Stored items
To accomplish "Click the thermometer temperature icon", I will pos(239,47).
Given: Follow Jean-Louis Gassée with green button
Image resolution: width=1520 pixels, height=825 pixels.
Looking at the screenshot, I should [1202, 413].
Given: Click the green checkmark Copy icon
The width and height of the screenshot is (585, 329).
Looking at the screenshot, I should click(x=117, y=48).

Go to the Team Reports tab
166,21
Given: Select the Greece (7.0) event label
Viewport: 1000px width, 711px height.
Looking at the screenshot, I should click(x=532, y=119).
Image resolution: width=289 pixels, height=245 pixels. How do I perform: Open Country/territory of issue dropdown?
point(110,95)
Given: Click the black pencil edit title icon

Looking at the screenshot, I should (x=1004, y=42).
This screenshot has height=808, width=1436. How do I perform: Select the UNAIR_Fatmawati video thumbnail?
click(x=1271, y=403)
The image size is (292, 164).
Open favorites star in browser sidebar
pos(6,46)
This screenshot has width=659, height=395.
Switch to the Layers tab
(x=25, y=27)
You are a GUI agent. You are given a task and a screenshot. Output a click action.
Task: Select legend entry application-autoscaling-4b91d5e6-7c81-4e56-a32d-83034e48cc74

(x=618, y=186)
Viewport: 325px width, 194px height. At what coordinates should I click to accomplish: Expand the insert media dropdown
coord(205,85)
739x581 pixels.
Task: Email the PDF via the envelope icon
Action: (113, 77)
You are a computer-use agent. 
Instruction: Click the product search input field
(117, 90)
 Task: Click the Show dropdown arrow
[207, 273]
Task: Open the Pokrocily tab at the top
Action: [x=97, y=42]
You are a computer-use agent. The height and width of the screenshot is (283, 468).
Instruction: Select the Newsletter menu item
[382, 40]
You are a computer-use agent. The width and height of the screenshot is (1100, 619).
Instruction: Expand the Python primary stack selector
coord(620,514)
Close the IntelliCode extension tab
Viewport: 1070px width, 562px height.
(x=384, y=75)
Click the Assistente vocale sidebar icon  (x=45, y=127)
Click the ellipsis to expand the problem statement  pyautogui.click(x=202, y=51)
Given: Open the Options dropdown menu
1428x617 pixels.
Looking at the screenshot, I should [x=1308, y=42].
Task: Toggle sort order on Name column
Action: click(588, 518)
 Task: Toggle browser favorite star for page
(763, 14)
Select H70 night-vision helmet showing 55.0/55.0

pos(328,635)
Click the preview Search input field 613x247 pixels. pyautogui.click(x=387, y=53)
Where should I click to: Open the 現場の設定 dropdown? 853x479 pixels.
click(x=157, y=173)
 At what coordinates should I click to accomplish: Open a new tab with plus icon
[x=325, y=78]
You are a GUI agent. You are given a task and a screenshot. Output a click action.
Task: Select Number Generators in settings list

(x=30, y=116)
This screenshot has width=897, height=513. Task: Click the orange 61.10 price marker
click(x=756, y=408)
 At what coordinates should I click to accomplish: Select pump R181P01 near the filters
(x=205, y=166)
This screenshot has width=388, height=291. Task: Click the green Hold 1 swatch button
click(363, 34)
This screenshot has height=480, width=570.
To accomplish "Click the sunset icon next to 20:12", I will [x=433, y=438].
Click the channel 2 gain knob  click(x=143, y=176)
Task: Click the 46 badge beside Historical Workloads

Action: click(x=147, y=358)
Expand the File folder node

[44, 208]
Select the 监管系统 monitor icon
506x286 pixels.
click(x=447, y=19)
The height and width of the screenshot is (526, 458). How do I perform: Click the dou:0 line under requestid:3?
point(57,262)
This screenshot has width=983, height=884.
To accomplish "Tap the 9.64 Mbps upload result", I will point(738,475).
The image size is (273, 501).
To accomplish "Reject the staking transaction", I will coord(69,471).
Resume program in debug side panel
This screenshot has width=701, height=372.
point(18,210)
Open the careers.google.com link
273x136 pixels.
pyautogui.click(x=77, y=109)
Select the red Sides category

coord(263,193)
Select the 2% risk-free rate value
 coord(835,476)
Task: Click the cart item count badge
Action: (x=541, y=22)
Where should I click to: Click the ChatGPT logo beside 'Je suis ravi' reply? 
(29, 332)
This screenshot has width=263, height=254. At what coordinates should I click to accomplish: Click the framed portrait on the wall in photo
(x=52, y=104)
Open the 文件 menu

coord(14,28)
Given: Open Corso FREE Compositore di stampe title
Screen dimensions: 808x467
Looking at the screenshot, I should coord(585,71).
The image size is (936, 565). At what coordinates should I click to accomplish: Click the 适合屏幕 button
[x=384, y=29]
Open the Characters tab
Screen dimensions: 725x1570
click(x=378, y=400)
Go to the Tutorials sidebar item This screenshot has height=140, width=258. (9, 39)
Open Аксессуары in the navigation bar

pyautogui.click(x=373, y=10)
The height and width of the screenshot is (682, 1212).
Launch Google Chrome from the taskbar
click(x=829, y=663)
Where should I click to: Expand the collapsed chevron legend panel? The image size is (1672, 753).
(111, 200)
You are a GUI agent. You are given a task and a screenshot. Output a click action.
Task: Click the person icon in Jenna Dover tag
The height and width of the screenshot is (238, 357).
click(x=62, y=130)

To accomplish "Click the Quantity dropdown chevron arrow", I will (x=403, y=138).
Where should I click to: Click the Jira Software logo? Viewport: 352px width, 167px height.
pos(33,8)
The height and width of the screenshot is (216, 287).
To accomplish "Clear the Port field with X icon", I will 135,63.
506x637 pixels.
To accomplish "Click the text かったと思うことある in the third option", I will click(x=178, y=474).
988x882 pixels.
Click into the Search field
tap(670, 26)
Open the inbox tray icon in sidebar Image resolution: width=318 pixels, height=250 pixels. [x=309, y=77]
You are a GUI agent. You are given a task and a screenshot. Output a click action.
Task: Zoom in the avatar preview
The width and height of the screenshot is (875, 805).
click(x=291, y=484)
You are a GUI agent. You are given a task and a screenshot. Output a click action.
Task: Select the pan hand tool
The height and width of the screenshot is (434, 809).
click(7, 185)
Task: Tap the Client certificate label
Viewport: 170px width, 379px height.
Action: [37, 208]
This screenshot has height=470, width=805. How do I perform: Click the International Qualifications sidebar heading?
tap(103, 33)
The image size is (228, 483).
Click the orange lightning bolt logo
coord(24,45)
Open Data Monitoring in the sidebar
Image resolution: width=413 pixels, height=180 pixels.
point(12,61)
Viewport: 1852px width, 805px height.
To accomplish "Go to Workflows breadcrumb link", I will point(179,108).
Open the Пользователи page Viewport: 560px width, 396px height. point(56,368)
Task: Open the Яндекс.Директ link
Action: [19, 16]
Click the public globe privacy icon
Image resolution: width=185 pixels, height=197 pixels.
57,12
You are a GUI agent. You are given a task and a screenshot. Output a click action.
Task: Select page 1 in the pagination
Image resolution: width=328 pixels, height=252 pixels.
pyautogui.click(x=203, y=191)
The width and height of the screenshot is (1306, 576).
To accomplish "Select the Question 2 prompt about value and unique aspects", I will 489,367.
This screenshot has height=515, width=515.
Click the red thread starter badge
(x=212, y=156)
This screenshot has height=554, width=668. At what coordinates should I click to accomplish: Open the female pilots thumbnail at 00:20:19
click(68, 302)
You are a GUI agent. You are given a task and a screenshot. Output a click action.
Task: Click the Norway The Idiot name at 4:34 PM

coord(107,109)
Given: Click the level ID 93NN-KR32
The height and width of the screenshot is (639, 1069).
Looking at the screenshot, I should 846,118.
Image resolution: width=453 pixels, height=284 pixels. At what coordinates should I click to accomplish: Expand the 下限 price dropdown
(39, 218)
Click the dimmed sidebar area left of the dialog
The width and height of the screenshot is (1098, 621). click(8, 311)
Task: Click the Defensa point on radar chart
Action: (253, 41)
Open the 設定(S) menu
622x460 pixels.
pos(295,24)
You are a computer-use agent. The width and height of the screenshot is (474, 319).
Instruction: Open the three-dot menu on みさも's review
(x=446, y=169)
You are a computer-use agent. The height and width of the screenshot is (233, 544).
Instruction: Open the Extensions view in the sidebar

## What is needed:
Across the entries, each line containing the word "preview" is to be counted once; the total alone is to be given.

## Exercise response:
2